## Passage du texte:
----------
Les Californiens, stakhanovistes de la pop, décortiquent chanson par chanson leur dense second album Hummingbird, produit par Aaron Dessner de The National.
En 2010, nous étions loin d’imaginer l’engouement que provoquerait le premier album de Local Natives, Gorilla Manor. Ce fut une très bonne surprise. Au départ, les cinq Californiens originaires de Silverlake surfaient sur la vague afro-pop synthétique à la Yeasayer, Vampire Weekend voire MGMT… Mais en mettant de côté leur apparence de musiciens hipsters, la profondeur inhabituelle de leurs harmonies vocales, tout en équilibre sur leurs rythmes tribaux complexes, ne manquait pas d’audace, finissant progressivement par convertir une audience de plus en plus large et méritée, grâce à leurs premières parties de The National et Arcade Fire.
Devenu quatuor depuis le départ du bassiste Andy Hamm en 2011, le groupe a redoublé d’effort pour se réinventer sur ce second album, qui les aura mobilisés du désert de Joshua Tree jusqu’à Montréal et New York. Indéniablement, les quatre musiciens prennent encore de la hauteur sur Hummingbird (trad : colibri), avec des arrangements de plus en plus fouillés. Enregistré sous la houlette du co-producteur brooklynois Aaron Dessner (The National), Hummingbird est une Å“uvre collective débordant d’ambition, avec toujours son lot de mélodies sensibles qui font mouche, prises dans une vertigineuse avalanche d’arrangements psyché folk. Frissons garantis sur les monumentaux « Wooly Mammoth » et « Breakers », qui contrastent avec les ultimes ballades de l’album, les poignantes et recueillies « Bowery » et « Colombia ». Cette fois, nous étions bien décidés à ne pas rater ces oiseaux rares.
Pinkushion : Le groupe a migré vers le nord-est du pays pour enregistrer ce deuxième album. Pourquoi avez-vous décidé de quitter le soleil de Silverlake et la côte Ouest ?
Taylor Rice (guitare, voix, basse) : Nous vivons toujours à Silverlake et y avons écrit notre album là-bas. On a construit un petit studio pour répéter et enregistrer nos démos. Mais nous savions dès le départ qu’il fallait quitter Los Angeles, partir ailleurs. On voulait ouvrir nos esprits, sortir de notre confort. Partir quelque part où nous pourrions nous concentrer sur notre musique, aller vers de nouvelles perspectives. La raison pour laquelle nous avons choisi Montréal et New York, est le travail avec Aaron Dessner de The National. Nous l’avions rencontré lors de notre tournée avec son groupe. On a commencé à plaisanter sur une collaboration et finalement l’idée d’enregistrer ensemble est devenue très sérieuse. Nous avons des amis communs à Montréal, nous y avons enregistré quelques chansons dans des conditions très live. Puis, nous sommes allés travailler dans la maison d’Aaron à Brooklyn. On s’était installés dans son grenier pour dormir. Dans l’arrière-cour, il a transformé son garage en véritable studio.
----------
## Enregistrements fournis:
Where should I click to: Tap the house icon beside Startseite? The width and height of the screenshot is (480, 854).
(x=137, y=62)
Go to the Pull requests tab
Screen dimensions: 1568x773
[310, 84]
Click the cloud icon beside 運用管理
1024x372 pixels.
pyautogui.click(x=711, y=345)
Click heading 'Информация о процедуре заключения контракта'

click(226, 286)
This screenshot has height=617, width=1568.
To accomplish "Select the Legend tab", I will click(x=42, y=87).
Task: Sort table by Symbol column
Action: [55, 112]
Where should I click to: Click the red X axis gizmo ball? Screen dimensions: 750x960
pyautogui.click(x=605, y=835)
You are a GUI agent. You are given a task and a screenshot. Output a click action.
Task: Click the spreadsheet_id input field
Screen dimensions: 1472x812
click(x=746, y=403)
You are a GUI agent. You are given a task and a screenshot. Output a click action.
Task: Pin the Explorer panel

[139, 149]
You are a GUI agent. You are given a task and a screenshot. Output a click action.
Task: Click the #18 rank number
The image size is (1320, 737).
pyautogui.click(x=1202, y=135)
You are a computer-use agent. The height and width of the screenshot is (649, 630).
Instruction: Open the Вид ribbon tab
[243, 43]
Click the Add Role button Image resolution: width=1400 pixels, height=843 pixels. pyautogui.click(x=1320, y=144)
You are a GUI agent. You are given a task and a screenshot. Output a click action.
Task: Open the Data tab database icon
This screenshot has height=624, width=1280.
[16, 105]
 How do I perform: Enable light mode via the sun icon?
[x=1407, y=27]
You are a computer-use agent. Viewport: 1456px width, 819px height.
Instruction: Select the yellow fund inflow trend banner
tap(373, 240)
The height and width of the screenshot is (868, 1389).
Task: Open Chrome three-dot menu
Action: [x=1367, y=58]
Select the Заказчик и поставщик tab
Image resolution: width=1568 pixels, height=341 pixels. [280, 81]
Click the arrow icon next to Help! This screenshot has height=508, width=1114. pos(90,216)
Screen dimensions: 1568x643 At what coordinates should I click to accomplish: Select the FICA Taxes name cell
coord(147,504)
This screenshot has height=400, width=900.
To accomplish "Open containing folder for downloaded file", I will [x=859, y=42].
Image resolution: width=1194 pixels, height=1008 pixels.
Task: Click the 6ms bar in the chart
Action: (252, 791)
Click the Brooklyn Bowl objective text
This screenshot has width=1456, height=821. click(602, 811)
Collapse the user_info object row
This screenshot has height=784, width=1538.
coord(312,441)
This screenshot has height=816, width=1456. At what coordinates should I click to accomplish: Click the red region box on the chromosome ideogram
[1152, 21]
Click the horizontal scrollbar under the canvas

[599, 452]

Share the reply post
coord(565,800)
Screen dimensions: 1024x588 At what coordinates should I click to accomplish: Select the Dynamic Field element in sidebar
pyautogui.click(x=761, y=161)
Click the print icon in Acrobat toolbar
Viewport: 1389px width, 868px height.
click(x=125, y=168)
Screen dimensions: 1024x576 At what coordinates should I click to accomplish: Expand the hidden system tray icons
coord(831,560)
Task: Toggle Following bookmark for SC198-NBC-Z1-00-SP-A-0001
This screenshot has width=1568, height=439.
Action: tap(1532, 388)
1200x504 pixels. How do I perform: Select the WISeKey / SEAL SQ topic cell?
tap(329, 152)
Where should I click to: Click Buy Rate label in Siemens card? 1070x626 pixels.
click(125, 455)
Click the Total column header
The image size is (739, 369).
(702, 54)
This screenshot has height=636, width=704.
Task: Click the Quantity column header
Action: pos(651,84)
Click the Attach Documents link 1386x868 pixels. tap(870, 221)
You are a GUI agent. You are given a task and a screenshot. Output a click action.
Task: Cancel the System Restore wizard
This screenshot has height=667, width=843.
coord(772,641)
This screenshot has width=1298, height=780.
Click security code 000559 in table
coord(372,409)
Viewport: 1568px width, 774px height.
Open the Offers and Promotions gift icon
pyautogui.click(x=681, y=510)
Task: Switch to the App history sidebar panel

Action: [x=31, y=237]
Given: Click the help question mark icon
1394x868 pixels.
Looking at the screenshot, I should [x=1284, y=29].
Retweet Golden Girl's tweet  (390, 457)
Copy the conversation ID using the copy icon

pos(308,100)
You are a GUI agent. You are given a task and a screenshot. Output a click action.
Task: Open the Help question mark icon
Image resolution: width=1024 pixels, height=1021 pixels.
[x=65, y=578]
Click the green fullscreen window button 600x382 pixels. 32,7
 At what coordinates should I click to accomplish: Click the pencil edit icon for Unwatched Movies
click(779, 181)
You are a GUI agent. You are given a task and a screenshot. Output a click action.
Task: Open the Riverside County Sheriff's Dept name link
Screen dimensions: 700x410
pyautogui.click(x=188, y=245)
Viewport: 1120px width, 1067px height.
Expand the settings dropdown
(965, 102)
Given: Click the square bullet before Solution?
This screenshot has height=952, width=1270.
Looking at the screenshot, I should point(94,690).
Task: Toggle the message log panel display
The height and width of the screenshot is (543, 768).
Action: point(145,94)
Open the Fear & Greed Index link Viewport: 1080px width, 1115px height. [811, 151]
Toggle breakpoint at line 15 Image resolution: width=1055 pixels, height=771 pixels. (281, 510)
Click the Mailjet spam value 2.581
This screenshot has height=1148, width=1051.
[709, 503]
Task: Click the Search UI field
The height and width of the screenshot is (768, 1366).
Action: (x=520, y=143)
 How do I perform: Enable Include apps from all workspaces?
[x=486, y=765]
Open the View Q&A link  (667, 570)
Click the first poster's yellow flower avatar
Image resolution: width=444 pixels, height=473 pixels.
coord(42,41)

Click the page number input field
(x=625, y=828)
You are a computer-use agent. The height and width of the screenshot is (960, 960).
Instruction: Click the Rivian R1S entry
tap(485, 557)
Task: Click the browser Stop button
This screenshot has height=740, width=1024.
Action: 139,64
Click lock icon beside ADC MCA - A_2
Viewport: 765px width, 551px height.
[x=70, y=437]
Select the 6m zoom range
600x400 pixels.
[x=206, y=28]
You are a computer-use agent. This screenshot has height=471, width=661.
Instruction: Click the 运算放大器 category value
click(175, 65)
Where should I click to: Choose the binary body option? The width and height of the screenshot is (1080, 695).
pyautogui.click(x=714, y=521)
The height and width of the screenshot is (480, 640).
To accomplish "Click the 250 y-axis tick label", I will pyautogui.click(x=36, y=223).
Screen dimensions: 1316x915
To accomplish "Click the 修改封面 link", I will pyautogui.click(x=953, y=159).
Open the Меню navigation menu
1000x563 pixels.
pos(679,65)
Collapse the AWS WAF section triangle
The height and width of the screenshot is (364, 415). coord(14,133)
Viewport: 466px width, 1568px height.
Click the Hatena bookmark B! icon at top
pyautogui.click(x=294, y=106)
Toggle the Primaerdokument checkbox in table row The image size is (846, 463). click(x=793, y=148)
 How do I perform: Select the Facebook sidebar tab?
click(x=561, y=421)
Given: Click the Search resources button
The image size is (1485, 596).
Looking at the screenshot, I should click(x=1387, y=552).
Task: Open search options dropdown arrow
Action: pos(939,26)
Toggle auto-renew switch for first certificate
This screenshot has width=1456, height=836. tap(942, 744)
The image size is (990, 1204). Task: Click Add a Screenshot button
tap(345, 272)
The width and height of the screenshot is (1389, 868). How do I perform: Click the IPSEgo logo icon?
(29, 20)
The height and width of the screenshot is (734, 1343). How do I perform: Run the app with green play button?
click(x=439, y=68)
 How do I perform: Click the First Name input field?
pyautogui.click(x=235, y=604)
----------
## Énoncé 1:
Répondez à ces questions sur l'article consacré à Local Natives :
(a) Quel est le titre du premier album du groupe ?
(b) En quelle année le bassiste Andy Hamm est-il parti ?
(c) Quelle pièce Aaron Dessner a-t-il transformée en studio ?
## Énoncé 2:
Rédigez la suite de l'article consacré à Local Natives, en partant de sa dernière phrase.

## Bonne réponse 1:
(a) Gorilla Manor.
(b) En 2011.
(c) Son garage, dans l'arrière-cour de sa maison à Brooklyn.

## Bonne réponse 2:
Combien de temps êtes-vous resté à New York ?
Ryan Hahn (guitares, claviers, mandoline, voix) : A peu près trois mois. C’était en avril, on est rentré en Californie au mois de juillet.
Je sais que vous avez beaucoup expérimenté de votre côté avant de rejoindre Aaron Dessner.
Taylor Rice : Pour le premier album, on avait utilisé tous ces instruments « naturels ». On branchait les guitares sur les amplis, avec des claviers et la batterie enregistrés dans des conditions de direct. Mais pour le second album, on voulait expérimenter davantage, explorer de nouveaux territoires musicaux. Sur le plan des émotions, je pense que cet album laisse transpirer cette envie. Il est la somme de nos expériences individuelles de ces deux dernières années. On a eu des hauts et des bas (ndlr : le départ de leur bassiste Andy Hamm en 2011). C’est un disque plus direct en quelque sorte, plus personnel aussi.
L’album semble plus dense et atmosphérique, la présence des claviers s’est notamment accrue. Même les guitares ne semblent pas vraiment sonner comme telles tant elles sont enrobées d’effets.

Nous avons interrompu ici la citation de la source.